Stored data entries
--

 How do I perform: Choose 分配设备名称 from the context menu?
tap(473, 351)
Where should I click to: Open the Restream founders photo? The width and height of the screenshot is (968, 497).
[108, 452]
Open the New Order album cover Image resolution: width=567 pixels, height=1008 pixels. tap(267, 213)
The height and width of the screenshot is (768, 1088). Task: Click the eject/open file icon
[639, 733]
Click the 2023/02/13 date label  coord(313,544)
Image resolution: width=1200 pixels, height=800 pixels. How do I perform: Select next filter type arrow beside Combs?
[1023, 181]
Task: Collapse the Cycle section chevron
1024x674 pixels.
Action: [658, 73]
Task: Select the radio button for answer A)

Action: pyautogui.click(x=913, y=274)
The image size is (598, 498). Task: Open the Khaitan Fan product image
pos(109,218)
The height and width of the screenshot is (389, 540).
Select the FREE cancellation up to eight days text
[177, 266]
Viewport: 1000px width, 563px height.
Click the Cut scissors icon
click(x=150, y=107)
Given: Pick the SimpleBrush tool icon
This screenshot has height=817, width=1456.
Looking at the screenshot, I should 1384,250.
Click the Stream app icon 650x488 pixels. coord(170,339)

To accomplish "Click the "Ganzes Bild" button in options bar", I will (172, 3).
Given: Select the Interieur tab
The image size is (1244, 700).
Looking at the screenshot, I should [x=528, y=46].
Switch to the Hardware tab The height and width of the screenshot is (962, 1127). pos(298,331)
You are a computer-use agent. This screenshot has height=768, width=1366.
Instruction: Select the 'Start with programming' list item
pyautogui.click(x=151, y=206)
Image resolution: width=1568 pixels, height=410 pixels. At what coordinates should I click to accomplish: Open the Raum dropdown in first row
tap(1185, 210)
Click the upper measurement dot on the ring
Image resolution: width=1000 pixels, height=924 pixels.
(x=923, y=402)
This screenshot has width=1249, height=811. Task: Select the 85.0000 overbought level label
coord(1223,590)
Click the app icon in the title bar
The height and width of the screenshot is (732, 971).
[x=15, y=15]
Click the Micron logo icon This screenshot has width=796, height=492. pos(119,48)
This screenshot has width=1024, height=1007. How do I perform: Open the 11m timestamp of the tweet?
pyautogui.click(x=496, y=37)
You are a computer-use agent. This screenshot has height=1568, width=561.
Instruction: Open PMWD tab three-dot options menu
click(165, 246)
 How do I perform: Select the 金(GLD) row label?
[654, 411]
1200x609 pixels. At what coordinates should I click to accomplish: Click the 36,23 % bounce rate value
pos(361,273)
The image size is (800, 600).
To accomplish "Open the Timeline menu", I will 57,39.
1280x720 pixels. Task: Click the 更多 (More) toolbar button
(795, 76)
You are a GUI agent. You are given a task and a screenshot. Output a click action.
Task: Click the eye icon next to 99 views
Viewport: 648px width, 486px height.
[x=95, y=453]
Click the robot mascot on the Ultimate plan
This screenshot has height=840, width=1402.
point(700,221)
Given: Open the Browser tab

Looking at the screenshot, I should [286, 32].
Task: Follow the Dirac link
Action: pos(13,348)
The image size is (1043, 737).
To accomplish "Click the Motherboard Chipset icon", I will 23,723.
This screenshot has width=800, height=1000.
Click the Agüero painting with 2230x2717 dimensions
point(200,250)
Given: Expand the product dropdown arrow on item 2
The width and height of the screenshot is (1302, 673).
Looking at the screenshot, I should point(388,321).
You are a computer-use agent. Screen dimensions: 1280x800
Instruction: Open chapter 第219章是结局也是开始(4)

--

Reproduce the lines above, beginning at the line with "Click the 2023/02/13" and stopping after the line with "Click the app icon in the title bar", exactly as they are.

* Exercise response:
Click the 2023/02/13 date label  coord(313,544)
Image resolution: width=1200 pixels, height=800 pixels. How do I perform: Select next filter type arrow beside Combs?
[1023, 181]
Task: Collapse the Cycle section chevron
1024x674 pixels.
Action: [658, 73]
Task: Select the radio button for answer A)

Action: pyautogui.click(x=913, y=274)
The image size is (598, 498). Task: Open the Khaitan Fan product image
pos(109,218)
The height and width of the screenshot is (389, 540).
Select the FREE cancellation up to eight days text
[177, 266]
Viewport: 1000px width, 563px height.
Click the Cut scissors icon
click(x=150, y=107)
Given: Pick the SimpleBrush tool icon
This screenshot has height=817, width=1456.
Looking at the screenshot, I should 1384,250.
Click the Stream app icon 650x488 pixels. coord(170,339)

To accomplish "Click the "Ganzes Bild" button in options bar", I will (172, 3).
Given: Select the Interieur tab
The image size is (1244, 700).
Looking at the screenshot, I should [x=528, y=46].
Switch to the Hardware tab The height and width of the screenshot is (962, 1127). pos(298,331)
You are a computer-use agent. This screenshot has height=768, width=1366.
Instruction: Select the 'Start with programming' list item
pyautogui.click(x=151, y=206)
Image resolution: width=1568 pixels, height=410 pixels. At what coordinates should I click to accomplish: Open the Raum dropdown in first row
tap(1185, 210)
Click the upper measurement dot on the ring
Image resolution: width=1000 pixels, height=924 pixels.
(x=923, y=402)
This screenshot has width=1249, height=811. Task: Select the 85.0000 overbought level label
coord(1223,590)
Click the app icon in the title bar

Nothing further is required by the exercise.